Hannah flinched with my every move. I was a killer. I punched the wall. I killed an innocent man. I punched the wall again. I felt the drywall crack beneath the quilt. I sank to my knees, pleading my case to my nervous captive.

"It isn't fair. My mom made him promise, but he didn't have to keep that promise, not this long anyway! I'm a man now. If he hadn't kept me inside, I'd feel like one. I hate being such a child!"

I sank my head to the floor. I didn't want Hannah to hate me. But how could she not? I killed her friend. What if they were more? What if she loved him? I couldn't imagine she would ever love me, or even like me. I had ruined that chance with one careless impulsive moment.

"Hannah, I'm so sorry," I pleaded. "Tell me how to make it right."

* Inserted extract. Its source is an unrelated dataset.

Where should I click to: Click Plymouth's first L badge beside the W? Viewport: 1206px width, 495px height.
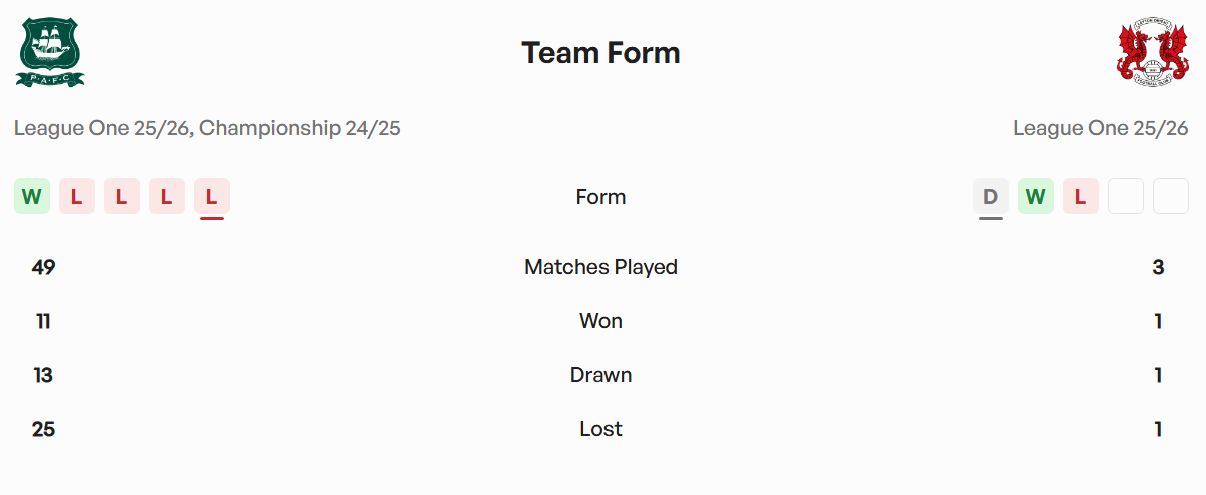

I looked up at her. She looked less fearful now. I had made myself as small as possible in front of her.

"I'm so sorry, Hannah."

She held out her hands towards me. With sun rays cascading down her shoulders, she looked like a merciful goddess; or like Andromeda chained on the rocks.

"Lothryn," she said. Somehow hearing her say my name only made me sob harder.

"Lothryn," she repeated. And then she said it, in perfect practiced Semaj-Kire. She was so smart. "Let me go."

I gulped down my misery to look at her. For a moment, I wondered if I had imagined it, if my hopeful brain was lying to me.

"Please," she added. "Let me go, Lothryn."

There was no question. I knew what I had to do.